Data section:

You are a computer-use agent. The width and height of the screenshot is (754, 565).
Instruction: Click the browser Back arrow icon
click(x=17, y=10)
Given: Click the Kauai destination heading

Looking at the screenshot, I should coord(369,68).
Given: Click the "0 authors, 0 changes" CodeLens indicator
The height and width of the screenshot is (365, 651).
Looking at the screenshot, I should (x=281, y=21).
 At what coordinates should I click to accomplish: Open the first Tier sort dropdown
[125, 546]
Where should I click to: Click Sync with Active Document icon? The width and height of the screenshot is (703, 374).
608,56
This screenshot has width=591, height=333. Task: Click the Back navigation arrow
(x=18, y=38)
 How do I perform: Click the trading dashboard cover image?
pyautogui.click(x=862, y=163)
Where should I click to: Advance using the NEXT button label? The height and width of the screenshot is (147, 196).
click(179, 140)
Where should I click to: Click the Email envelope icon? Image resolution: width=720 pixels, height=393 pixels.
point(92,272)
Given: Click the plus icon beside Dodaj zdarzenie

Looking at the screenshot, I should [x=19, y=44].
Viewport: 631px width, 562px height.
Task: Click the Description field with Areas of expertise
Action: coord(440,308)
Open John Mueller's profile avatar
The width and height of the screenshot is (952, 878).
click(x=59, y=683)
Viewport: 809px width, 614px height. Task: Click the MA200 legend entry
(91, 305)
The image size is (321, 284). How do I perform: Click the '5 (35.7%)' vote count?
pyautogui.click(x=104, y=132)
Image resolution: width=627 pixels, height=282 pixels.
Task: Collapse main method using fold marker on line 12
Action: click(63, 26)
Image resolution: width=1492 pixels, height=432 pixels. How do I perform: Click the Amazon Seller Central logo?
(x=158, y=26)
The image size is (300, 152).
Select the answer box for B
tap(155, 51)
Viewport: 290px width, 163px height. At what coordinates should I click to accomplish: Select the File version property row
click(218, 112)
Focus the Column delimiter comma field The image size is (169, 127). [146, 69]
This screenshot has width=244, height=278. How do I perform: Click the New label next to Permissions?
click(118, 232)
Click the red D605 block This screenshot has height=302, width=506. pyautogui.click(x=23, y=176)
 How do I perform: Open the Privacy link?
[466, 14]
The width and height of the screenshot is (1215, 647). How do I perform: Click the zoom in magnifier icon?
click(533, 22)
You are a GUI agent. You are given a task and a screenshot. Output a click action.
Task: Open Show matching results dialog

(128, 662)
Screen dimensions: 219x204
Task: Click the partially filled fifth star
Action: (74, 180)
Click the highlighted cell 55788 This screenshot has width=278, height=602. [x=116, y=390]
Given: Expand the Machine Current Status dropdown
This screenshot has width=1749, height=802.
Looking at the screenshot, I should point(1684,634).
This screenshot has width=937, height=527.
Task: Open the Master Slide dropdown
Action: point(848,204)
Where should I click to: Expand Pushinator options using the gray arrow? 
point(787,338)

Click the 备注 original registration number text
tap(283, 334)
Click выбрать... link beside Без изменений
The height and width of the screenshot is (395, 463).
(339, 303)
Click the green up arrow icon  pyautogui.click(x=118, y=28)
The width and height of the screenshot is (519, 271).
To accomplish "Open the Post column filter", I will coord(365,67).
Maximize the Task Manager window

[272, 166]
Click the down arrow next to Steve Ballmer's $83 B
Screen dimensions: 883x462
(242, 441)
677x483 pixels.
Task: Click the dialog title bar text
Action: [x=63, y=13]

Task goal: When a line in the data above contains the string "agent", copy that line.

Answer box:
You are a computer-use agent. The width and height of the screenshot is (754, 565).
You are a GUI agent. You are given a task and a screenshot. Output a click action.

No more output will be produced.